There is also tremendous pressure in the polyamory community to punish and ostracize people when there is a misunderstanding, especially if it is sexual or romantic. In the current community, misunderstandings are assumed to be intentional and mistakes are assumed to be malicious. Very little room is made for understanding neurodivergence or the fact that not everyone processes social cues in the same way. In the poly community, when there is a conflict, the overwhelming majority of the community will simply side with the higher-status side (which will never be the side of the autistic person - we just don't have the social skills for it). It is an extremely unsafe environment for someone who doesn't socialize in a neurotypical way. Andraya from the blog "Aspergers and Me" echoes my concerns:
I used to try to be active in poly communities, both online and IRL. What I found was a community that was extremely unwelcoming, and at times outright hostile, to mental illness and neurological differences. The general concept that people like me should know our place existed there too, with the idea that people who struggle with mental issues just shouldn’t be poly. With so much speaking out in favor of getting away from monogamous norms and getting off the relationship escalator and whatnot, I was sometimes shocked at their narrow acceptance of neurology. I often felt hurt at things I saw and how some individuals treated me and the overall attitudes I saw towards neurodiversity, and eventually I just gave up. I no longer go into poly spaces, as they are decidedly unsafe for me.

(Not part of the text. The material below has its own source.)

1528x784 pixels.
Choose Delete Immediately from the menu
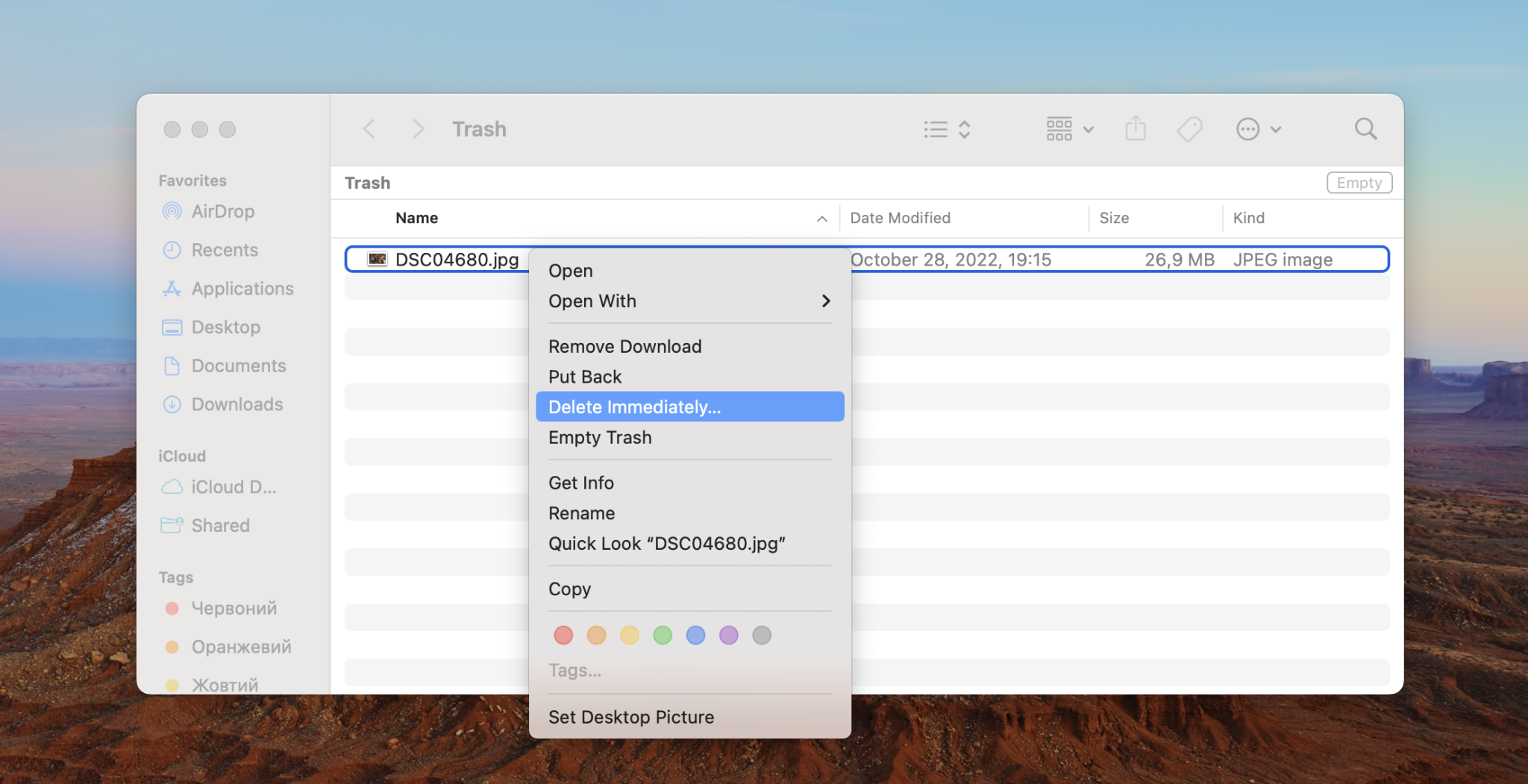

My experience has been similar. I'm unwelcome in some poly spaces due to conflicts resulting from different ways of thinking and communicating, and not one single organization or leader has been willing to develop an understanding of the different ways people communicate and connect, and how that can lead to misunderstanding and hurt feelings. The overwhelming message I've gotten from the polyamory community is that People Like Me are not welcome there.
I sometimes say that I don't see my autism as a disability - I see it as a superpower. Most of the good things in my life are a result of the strange way that I see and process things. I think that the relationships I have are far more satisfying and meaningful because of the ways that I am different. All relationships benefit from more explicit communication and fewer assumptions. Many things in life, relationships included, benefit from a rigorous logical approach. Today is Autistic Pride Day, so I want to reaffirm that I have no wish to be neurotypical. Autism has improved my life in innumerable ways even as it makes certain things more difficult. My main hope is that the outside world becomes more comfortable with these differences and starts valuing us for the nonstandard ways we look at the world instead of simply seeking to punish us.